Cryptorchidism and scrotal swelling Flashcards
Cryptorchidism
Failure of 1 or both testes to fully descend into scrotum. Low birth weight is key risk factor*
History and exam for cryptorchidism
Bilateral cryptorchidism is associated with prematurity, oligospermia, congenital malformation syndromes (Prader-Willi, Noonan Syndromes), and infertility. Associated with increased risk of testicular cancer
Dx of cryptorchidism
Testes cannot be manipulated into the scrotal sac with gentle pressure (vs retractile testes) and may be palpated anywhere along the inguinal canal or in the abdomen
Tx of cryptorchidism
1) Orchiopexy by 6-12m (most testes will spontaneously descend by 3m)
2) If discovered later, treat with orchiectomy to avoid the risk of testicular cancer.
***Bringing testes into the scrotum does NOT lower the risk of testicular cancer
Ddx of scrotal swelling
1) Hydrocele - not painful
2) Varicocele - not painful
3) Epididymitis - painful
4) Testicular torsion - painful
Hydrocele
Caused by remnant of the processus vaginalis
Usually ASx, transilluminates*
Lab and rad workups are rarely indicated. Obtain an US if there is concern for inguinal hernia or testicular cancer.
Tx: usually none unless hernia is present or hydrocele persists beyond 12-18m of age (indicates patent processus vaginalis which leads to increased risk for inguinal hernia)
Varicocele
Caused by dilation of the pampiniform venous plexus (bag of worms)
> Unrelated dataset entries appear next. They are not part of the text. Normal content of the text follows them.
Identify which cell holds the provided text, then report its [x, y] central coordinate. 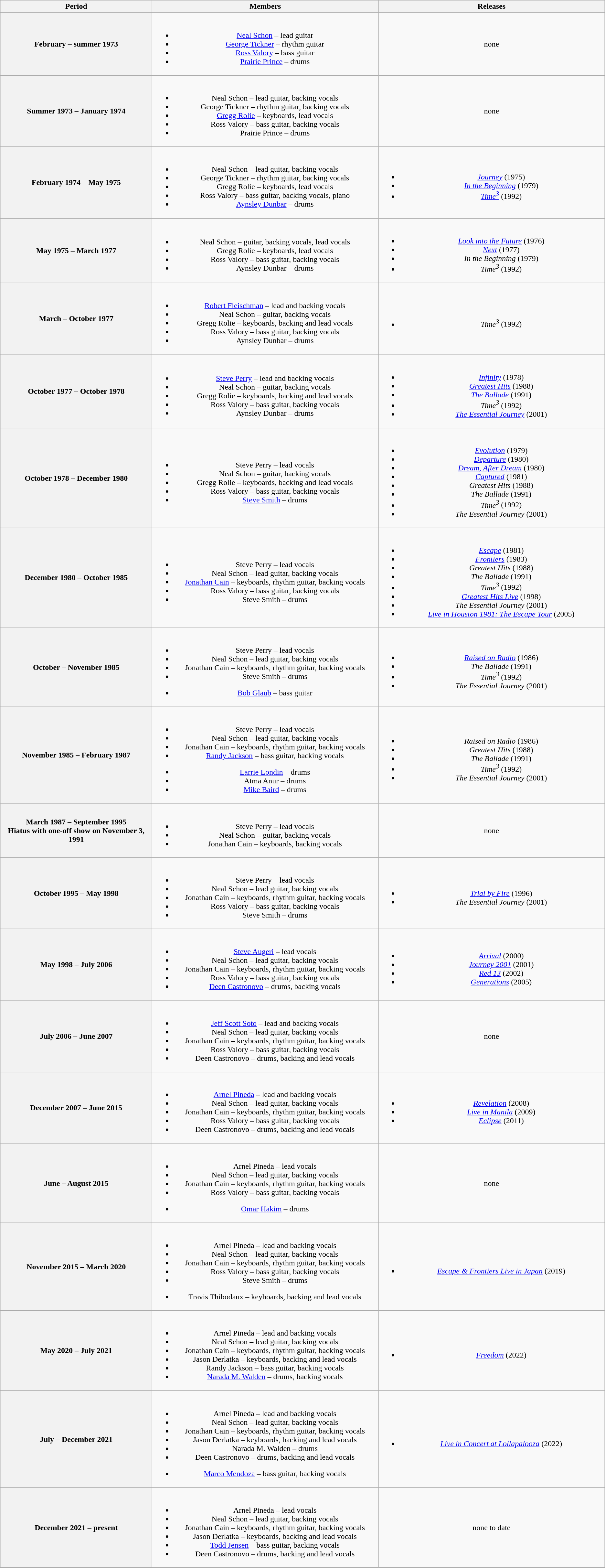
Members [265, 6]
Freedom (2022) [492, 1350]
March 1987 – September 1995Hiatus with one-off show on November 3, 1991 [76, 830]
Raised on Radio (1986)The Ballade (1991)Time3 (1992)The Essential Journey (2001) [492, 667]
Neal Schon – guitar, backing vocals, lead vocals Gregg Rolie – keyboards, lead vocalsRoss Valory – bass guitar, backing vocalsAynsley Dunbar – drums [265, 251]
Escape & Frontiers Live in Japan (2019) [492, 1266]
May 1998 – July 2006 [76, 964]
Neal Schon – lead guitarGeorge Tickner – rhythm guitarRoss Valory – bass guitarPrairie Prince – drums [265, 44]
Arrival (2000)Journey 2001 (2001)Red 13 (2002)Generations (2005) [492, 964]
June – August 2015 [76, 1183]
October 1995 – May 1998 [76, 893]
Look into the Future (1976)Next (1977)In the Beginning (1979)Time3 (1992) [492, 251]
Releases [492, 6]
November 2015 – March 2020 [76, 1266]
February 1974 – May 1975 [76, 182]
Live in Concert at Lollapalooza (2022) [492, 1439]
none to date [492, 1527]
November 1985 – February 1987 [76, 755]
October 1977 – October 1978 [76, 391]
May 2020 – July 2021 [76, 1350]
Summer 1973 – January 1974 [76, 111]
December 1980 – October 1985 [76, 578]
July – December 2021 [76, 1439]
Infinity (1978)Greatest Hits (1988)The Ballade (1991)Time3 (1992)The Essential Journey (2001) [492, 391]
Raised on Radio (1986)Greatest Hits (1988)The Ballade (1991)Time3 (1992)The Essential Journey (2001) [492, 755]
October – November 1985 [76, 667]
Journey (1975)In the Beginning (1979)Time3 (1992) [492, 182]
February – summer 1973 [76, 44]
December 2021 – present [76, 1527]
Revelation (2008)Live in Manila (2009)Eclipse (2011) [492, 1107]
July 2006 – June 2007 [76, 1036]
May 1975 – March 1977 [76, 251]
Steve Perry – lead vocalsNeal Schon – guitar, backing vocalsJonathan Cain – keyboards, backing vocals [265, 830]
March – October 1977 [76, 319]
October 1978 – December 1980 [76, 478]
Trial by Fire (1996)The Essential Journey (2001) [492, 893]
Time3 (1992) [492, 319]
Period [76, 6]
December 2007 – June 2015 [76, 1107]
ASx or presents with vague, aching scrotal pain. Affects the L testicle more than the R. May disappear in supine position. Does NOT transilluminate*
Dx with US
Tx: If symptomatic or if testis makes up less than 40% of total volume, may be treated surgically with a varicocelectomy or ligation, or through embolization via IR
Epididymitis
Caused by infection of the epididymis, usually from STDs, prostatitis, and/or reflux
Typically affects those over 30. Presents with epididymal tenderness, tender/enlarged testicles, fever, scrotal thickening, erythema, and pyuria. Pain may decrease with scrotal elevation (positive Prehn’s sign)
Dx with UA, culture (pyuria). Culture often shows Neisseria gonorrhoeae, E Coli or Chlamydia. Doppler US shows normal to increased blood flow to testes
Tx: ABx (tetracycline, fluoroquinolones); NSAIDs; scrotal support for pain
Testicular torsion
Caused by twisting of spermatic cord, leading to ischemia and possible testicular infarction
Typically affects those under 30; presents with intense, acute-onset scrotal pain that remains the same or increases with scrotal elevation (neg Prehn’s sign). Pain is often accompanied by nausea, vomit, and dizziness. Loss of cremasteric reflex is also seen.
Dx with doppler US showing less blood flow to testes. If there is high clinical suspicion for torsion, do not wait for US and proceed straight to surgery
Tx: Attempt manual detorsion. Immediate surgery to salvage testis (the testicle is often unsalvageale after 6h of ischemia). Orthopexy of both testes to prevent future torsion.